THURSDAY, Jan. 4, 2018 (HealthDay News) — For patients with severe aortic stenosis (AS), left ventricular ejection fraction (LVEF) below 60 percent is associated with impaired survival, according to a study published online Dec. 27 in JACC: Cardiovascular Interventions.
Tomohiko Taniguchi, M.D., from the Kyoto University Graduate School of Medicine in Japan, and colleagues examined the prognostic impact of LVEF in 3,794 patients with severe AS. The patients were categorized into four groups according to LVEF at index echocardiography: <50 percent, 50 to 59 percent, 60 to 69 percent, and ≥70 percent (conservative strategy: 388, 390, 1,025, and 800 patients, respectively; initial aortic valve replacement (AVR) strategy: 206, 170, 375, and 440 patients, respectively).
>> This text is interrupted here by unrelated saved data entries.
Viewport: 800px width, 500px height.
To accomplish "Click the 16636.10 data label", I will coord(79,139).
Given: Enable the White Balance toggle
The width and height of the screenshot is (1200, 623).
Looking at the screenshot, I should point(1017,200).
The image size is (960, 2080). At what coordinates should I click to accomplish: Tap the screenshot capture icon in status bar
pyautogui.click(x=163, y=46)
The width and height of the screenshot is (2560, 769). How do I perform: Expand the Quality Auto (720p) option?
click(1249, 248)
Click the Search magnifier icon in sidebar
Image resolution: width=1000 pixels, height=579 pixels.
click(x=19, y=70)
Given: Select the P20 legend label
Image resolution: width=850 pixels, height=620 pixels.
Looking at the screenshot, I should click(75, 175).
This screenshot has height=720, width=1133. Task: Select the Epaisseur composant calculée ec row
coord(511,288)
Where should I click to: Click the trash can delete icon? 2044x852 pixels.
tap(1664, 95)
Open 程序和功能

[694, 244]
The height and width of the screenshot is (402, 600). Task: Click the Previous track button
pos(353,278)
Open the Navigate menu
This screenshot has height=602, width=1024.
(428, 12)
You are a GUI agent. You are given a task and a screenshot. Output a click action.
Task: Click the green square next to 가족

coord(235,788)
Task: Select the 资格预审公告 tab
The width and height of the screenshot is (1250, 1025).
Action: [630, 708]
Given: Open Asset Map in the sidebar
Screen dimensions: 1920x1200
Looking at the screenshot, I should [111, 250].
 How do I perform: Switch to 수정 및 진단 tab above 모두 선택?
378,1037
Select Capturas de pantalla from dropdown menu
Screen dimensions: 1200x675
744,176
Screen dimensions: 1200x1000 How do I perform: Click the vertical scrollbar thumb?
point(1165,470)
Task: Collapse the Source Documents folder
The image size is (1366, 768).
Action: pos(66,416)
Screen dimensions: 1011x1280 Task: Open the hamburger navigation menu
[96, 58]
The researchers found that the cumulative five-year incidence of the primary outcome measure (composite of aortic valve-related death or heart failure hospitalization) was significantly higher in patients with LVEF <50 percent and 50 to 59 percent compared to those with LVEF 60 to 69 percent and ≥70 percent in the conservative group; the negative effect of low LVEF was markedly attenuated in the initial AVR group. Compared with LVEF ≥70 percent, LVEF <50 percent and 50 to 59 percent, but not 60 to 69 percent, were independently associated with poorer outcomes in the conservative group, after adjustment for confounders.
“Survival in severe AS is impaired when LVEF is <60 percent, and these findings have implications for decision-making with regards to timing of surgical intervention,” the authors write.